# Aim 1
In the review of the Franklin series, repeat the passage starting with "Hidden Intrigues and" and going on through "is equally dull.".
# Aim 2
According to the review of the Franklin series, which actor plays Edward Bancroft?

# Selected text
Paris is far from the revolutionary war front, and even the appearance of Gilbert du Motier, the “Marquis de Lafayette” (for Hamilton fans), fails to inject any real action or excitement into this “shadow diplomacy” play, thus the series’ focus shifts towards other elements.



Hidden Intrigues and Lame Romances


Numerous conspiracies swirl around Franklin, orchestrated by his supportive friend and physician, Edward Bancroft (Daniel Mays), and several dour British businessmen who are even less nuanced than the sour French. Additionally, Franklin’s various romantic and semi-romantic entanglements come to light, including his flirtations with Ludivine Sagnier’s Anne Brillon, who, while an interesting historical figure, appears grey and tedious as a romantic character in the series, and Jeanne Balibar’s Madame Helvetius, who is also an intriguing historical figure but as a female character is not compelling and is equally dull.

Then there is the teenage Temple, whose story in reality is far more exciting than the series portrays. He is a character who matures into a man throughout the series—Jupe initially portrays the character convincingly, but as time progresses, becomes increasingly unbelievable. This transformation is accompanied by numerous unnecessary subplots through which he seeks mentors and attempts to lose his virginity.

# Source material
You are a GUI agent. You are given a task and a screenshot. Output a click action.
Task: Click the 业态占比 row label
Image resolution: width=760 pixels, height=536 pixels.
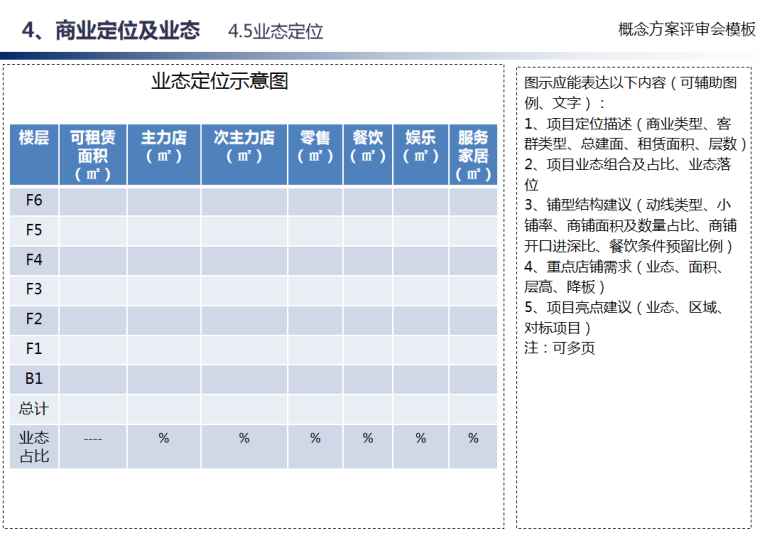34,447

# Correct response 1
Hidden Intrigues and Lame Romances


Numerous conspiracies swirl around Franklin, orchestrated by his supportive friend and physician, Edward Bancroft (Daniel Mays), and several dour British businessmen who are even less nuanced than the sour French. Additionally, Franklin’s various romantic and semi-romantic entanglements come to light, including his flirtations with Ludivine Sagnier’s Anne Brillon, who, while an interesting historical figure, appears grey and tedious as a romantic character in the series, and Jeanne Balibar’s Madame Helvetius, who is also an intriguing historical figure but as a female character is not compelling and is equally dull.

# Correct response 2
Daniel Mays